Material provided:
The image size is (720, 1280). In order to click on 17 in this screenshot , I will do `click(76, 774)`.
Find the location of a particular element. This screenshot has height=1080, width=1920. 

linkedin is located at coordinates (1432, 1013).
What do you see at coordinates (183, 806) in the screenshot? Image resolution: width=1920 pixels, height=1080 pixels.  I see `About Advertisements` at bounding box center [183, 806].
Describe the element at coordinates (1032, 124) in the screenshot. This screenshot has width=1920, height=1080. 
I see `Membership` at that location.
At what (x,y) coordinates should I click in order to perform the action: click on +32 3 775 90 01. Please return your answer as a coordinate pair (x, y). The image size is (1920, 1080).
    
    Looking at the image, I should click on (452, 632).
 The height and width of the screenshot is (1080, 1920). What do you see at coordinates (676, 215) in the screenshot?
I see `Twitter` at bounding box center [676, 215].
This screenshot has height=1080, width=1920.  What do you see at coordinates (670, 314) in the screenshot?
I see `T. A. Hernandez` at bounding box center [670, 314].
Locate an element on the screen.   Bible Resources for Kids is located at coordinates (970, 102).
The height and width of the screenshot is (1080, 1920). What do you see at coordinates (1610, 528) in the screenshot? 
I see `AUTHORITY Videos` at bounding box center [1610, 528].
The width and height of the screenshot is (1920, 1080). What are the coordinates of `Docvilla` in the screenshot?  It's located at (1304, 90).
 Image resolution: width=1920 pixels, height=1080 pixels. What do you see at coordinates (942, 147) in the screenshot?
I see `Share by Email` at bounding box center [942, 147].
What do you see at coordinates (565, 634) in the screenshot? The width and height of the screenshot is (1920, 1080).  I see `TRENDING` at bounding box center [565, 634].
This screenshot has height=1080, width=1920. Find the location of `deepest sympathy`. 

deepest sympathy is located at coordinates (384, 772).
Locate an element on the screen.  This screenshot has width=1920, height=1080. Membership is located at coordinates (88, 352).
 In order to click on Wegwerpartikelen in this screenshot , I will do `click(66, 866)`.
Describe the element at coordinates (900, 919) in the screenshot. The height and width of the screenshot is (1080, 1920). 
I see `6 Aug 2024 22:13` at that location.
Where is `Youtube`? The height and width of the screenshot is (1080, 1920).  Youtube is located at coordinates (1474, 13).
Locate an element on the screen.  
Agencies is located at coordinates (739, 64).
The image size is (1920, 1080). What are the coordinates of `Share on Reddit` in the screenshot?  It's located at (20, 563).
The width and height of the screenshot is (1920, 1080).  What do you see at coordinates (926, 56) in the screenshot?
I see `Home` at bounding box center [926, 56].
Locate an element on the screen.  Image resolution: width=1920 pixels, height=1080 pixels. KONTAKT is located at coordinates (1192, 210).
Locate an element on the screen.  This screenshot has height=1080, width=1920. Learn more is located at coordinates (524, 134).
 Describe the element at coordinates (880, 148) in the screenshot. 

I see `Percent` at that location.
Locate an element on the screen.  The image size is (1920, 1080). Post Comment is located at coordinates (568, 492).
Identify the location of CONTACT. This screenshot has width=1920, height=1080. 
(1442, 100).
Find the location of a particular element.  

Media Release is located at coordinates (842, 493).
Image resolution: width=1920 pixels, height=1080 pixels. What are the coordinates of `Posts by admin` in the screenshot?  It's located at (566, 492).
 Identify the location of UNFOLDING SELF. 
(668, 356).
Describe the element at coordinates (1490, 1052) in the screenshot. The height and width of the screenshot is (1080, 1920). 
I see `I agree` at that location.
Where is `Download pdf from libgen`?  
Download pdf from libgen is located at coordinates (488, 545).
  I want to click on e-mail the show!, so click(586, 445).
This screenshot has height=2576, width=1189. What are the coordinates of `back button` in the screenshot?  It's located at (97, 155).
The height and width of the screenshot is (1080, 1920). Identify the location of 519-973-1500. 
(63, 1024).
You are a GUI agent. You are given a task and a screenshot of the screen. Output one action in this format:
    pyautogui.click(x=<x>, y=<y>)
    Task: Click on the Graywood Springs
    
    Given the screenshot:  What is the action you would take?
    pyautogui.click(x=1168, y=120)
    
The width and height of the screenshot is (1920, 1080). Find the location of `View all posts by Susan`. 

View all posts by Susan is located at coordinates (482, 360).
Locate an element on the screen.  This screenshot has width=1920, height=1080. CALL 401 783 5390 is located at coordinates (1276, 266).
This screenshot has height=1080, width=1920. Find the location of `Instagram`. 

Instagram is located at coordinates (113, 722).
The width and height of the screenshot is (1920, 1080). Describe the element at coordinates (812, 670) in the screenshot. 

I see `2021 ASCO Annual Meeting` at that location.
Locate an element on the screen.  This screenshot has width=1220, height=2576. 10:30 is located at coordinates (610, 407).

What to do: Copy all of the rows above again, word for word.

Final result:
The image size is (720, 1280). In order to click on 17 in this screenshot , I will do `click(76, 774)`.
Find the location of a particular element. This screenshot has height=1080, width=1920. 

linkedin is located at coordinates (1432, 1013).
What do you see at coordinates (183, 806) in the screenshot? Image resolution: width=1920 pixels, height=1080 pixels.  I see `About Advertisements` at bounding box center [183, 806].
Describe the element at coordinates (1032, 124) in the screenshot. This screenshot has width=1920, height=1080. 
I see `Membership` at that location.
At what (x,y) coordinates should I click in order to perform the action: click on +32 3 775 90 01. Please return your answer as a coordinate pair (x, y). The image size is (1920, 1080).
    
    Looking at the image, I should click on (452, 632).
 The height and width of the screenshot is (1080, 1920). What do you see at coordinates (676, 215) in the screenshot?
I see `Twitter` at bounding box center [676, 215].
This screenshot has height=1080, width=1920.  What do you see at coordinates (670, 314) in the screenshot?
I see `T. A. Hernandez` at bounding box center [670, 314].
Locate an element on the screen.   Bible Resources for Kids is located at coordinates (970, 102).
The height and width of the screenshot is (1080, 1920). What do you see at coordinates (1610, 528) in the screenshot? 
I see `AUTHORITY Videos` at bounding box center [1610, 528].
The width and height of the screenshot is (1920, 1080). What are the coordinates of `Docvilla` in the screenshot?  It's located at (1304, 90).
 Image resolution: width=1920 pixels, height=1080 pixels. What do you see at coordinates (942, 147) in the screenshot?
I see `Share by Email` at bounding box center [942, 147].
What do you see at coordinates (565, 634) in the screenshot? The width and height of the screenshot is (1920, 1080).  I see `TRENDING` at bounding box center [565, 634].
This screenshot has height=1080, width=1920. Find the location of `deepest sympathy`. 

deepest sympathy is located at coordinates (384, 772).
Locate an element on the screen.  This screenshot has width=1920, height=1080. Membership is located at coordinates (88, 352).
 In order to click on Wegwerpartikelen in this screenshot , I will do `click(66, 866)`.
Describe the element at coordinates (900, 919) in the screenshot. The height and width of the screenshot is (1080, 1920). 
I see `6 Aug 2024 22:13` at that location.
Where is `Youtube`? The height and width of the screenshot is (1080, 1920).  Youtube is located at coordinates (1474, 13).
Locate an element on the screen.  
Agencies is located at coordinates (739, 64).
The image size is (1920, 1080). What are the coordinates of `Share on Reddit` in the screenshot?  It's located at (20, 563).
The width and height of the screenshot is (1920, 1080).  What do you see at coordinates (926, 56) in the screenshot?
I see `Home` at bounding box center [926, 56].
Locate an element on the screen.  Image resolution: width=1920 pixels, height=1080 pixels. KONTAKT is located at coordinates (1192, 210).
Locate an element on the screen.  This screenshot has height=1080, width=1920. Learn more is located at coordinates (524, 134).
 Describe the element at coordinates (880, 148) in the screenshot. 

I see `Percent` at that location.
Locate an element on the screen.  The image size is (1920, 1080). Post Comment is located at coordinates (568, 492).
Identify the location of CONTACT. This screenshot has width=1920, height=1080. 
(1442, 100).
Find the location of a particular element.  

Media Release is located at coordinates (842, 493).
Image resolution: width=1920 pixels, height=1080 pixels. What are the coordinates of `Posts by admin` in the screenshot?  It's located at (566, 492).
 Identify the location of UNFOLDING SELF. 
(668, 356).
Describe the element at coordinates (1490, 1052) in the screenshot. The height and width of the screenshot is (1080, 1920). 
I see `I agree` at that location.
Where is `Download pdf from libgen`?  
Download pdf from libgen is located at coordinates (488, 545).
  I want to click on e-mail the show!, so click(586, 445).
This screenshot has height=2576, width=1189. What are the coordinates of `back button` in the screenshot?  It's located at (97, 155).
The height and width of the screenshot is (1080, 1920). Identify the location of 519-973-1500. 
(63, 1024).
You are a GUI agent. You are given a task and a screenshot of the screen. Output one action in this format:
    pyautogui.click(x=<x>, y=<y>)
    Task: Click on the Graywood Springs
    
    Given the screenshot:  What is the action you would take?
    pyautogui.click(x=1168, y=120)
    
The width and height of the screenshot is (1920, 1080). Find the location of `View all posts by Susan`. 

View all posts by Susan is located at coordinates (482, 360).
Locate an element on the screen.  This screenshot has width=1920, height=1080. CALL 401 783 5390 is located at coordinates (1276, 266).
This screenshot has height=1080, width=1920. Find the location of `Instagram`. 

Instagram is located at coordinates (113, 722).
The width and height of the screenshot is (1920, 1080). Describe the element at coordinates (812, 670) in the screenshot. 

I see `2021 ASCO Annual Meeting` at that location.
Locate an element on the screen.  This screenshot has width=1220, height=2576. 10:30 is located at coordinates (610, 407).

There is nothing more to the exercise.